— 引文 —
====================

Impala1.2.4安装和配置

Impala1.2.4安装手册

安装前说明:

1、  安全性考虑,我们使用hive用到的账户cup进行impala的启停等操作,而不另外使用impala账户;这涉及到后文中的一些文件夹权限调整、配置文件中的用户参数调整;

2、  性能考虑,impala-state-store、impala-catalog这两个服务安装在hadoop集群的namenode上面,impala-server、impala-shell服务安装在各个datanode上,namenode上不安装使用impala-server;

3、  在安装impala相关软件包的时候使用root账户,之后再将相关文件所有者修改为cup账户;

4、  启停impala服务需要root权限的账号;

5、  安装步骤参照官方文档:

http://www.cloudera.com/content/cloudera-content/cloudera-docs/Impala/latest/Installing-and-Using-Impala/Installing-and-Using-Impala.html

安装Impala软件包

下载所需要的安装包,根据需要选择合适的版本(由于我们用的是CDH4.2.1版本,所以选择了impala1.2.4):

http://archive.cloudera.com/impala/redhat/6/x86_64/impala/

 

在Hadoop集群的namenode节点上依次安装以下的包:

rpm -ivh ./bigtop-utils-0.4+300-1.cdh4.0.1.p0.1.el6.noarch.rpm

rpm -ivh ./impala-1.2.4-1.p0.420.el6.x86_64.rpm

rpm -ivh ./impala-state-store-1.2.4-1.p0.420.el6.x86_64.rpm

rpm -ivh ./impala-server-1.2.4-1.p0.420.el6.x86_64.rpm

rpm -ivh ./impala-catalog-1.2.4-1.p0.420.el6.x86_64.rpm

rpm -ivh ./impala-udf-devel-1.2.4-1.p0.420.el6.x86_64.rpm

rpm -ivh ./impala-shell-1.2.4-1.p0.420.el6.x86_64.rpm

注意:impala的安装依赖这个包:bigtop-utils-0.4+300-1.cdh4.0.1.p0.1.el6.noarch.rpm,这个包在官网1.2.4版本的目录中找不到,需要在1.2.3或者其他版本的目录中下载。

====================

— 提取信息 —
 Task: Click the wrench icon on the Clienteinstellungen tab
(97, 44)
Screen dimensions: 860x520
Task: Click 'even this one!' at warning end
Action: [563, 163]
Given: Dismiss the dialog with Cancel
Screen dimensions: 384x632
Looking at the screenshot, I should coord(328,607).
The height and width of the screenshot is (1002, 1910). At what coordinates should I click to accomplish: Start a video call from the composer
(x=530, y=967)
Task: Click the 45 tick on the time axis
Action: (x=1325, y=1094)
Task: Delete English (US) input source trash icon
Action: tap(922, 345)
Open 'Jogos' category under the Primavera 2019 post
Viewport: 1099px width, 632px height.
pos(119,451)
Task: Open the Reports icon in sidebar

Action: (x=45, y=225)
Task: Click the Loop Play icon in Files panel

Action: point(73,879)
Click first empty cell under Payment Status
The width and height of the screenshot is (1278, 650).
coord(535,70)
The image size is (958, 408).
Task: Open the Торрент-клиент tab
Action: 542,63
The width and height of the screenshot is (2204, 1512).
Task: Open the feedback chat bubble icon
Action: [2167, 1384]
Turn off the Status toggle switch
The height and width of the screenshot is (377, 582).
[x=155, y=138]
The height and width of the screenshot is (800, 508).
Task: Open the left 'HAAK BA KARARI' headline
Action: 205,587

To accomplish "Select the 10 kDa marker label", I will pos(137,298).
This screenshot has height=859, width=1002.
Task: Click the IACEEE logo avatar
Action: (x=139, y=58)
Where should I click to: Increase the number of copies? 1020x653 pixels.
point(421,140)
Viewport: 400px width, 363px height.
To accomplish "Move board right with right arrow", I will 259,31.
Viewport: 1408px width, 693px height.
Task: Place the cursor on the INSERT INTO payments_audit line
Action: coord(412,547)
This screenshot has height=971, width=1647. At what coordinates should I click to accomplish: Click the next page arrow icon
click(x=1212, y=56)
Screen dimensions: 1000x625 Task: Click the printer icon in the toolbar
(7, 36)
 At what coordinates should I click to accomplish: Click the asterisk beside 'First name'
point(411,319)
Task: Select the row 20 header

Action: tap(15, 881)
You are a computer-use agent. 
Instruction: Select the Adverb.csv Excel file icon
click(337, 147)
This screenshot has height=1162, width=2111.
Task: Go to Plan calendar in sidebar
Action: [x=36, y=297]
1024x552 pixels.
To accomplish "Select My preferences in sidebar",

====================

— 练习题目 —
a – 根据这份Impala安装手册回答：
(i) 启停impala等操作用的是哪个账户？
(ii) impala-state-store和impala-catalog这两个服务装在集群的哪种节点上？
(iii) bigtop-utils这个包在官网1.2.4版本的目录里找不到，该去哪里下载？
b – 把这份Impala安装手册里从“rpm -ivh ./impala-catalog-1.2.4-1.p0.420.el6.x86_64.rpm”开始、到“3或者其他版本的目录中下载。”为止（包括这两处）的文字一字不改地照抄下来。
做题时用不到这些材料。

— 参考答案 —
a –
(i) hive用到的账户cup。
(ii) hadoop集群的namenode上。
(iii) 1.2.3或者其他版本的目录中。

b –
rpm -ivh ./impala-catalog-1.2.4-1.p0.420.el6.x86_64.rpm

rpm -ivh ./impala-udf-devel-1.2.4-1.p0.420.el6.x86_64.rpm

rpm -ivh ./impala-shell-1.2.4-1.p0.420.el6.x86_64.rpm

注意:impala的安装依赖这个包:bigtop-utils-0.4+300-1.cdh4.0.1.p0.1.el6.noarch.rpm,这个包在官网1.2.4版本的目录中找不到,需要在1.2.3或者其他版本的目录中下载。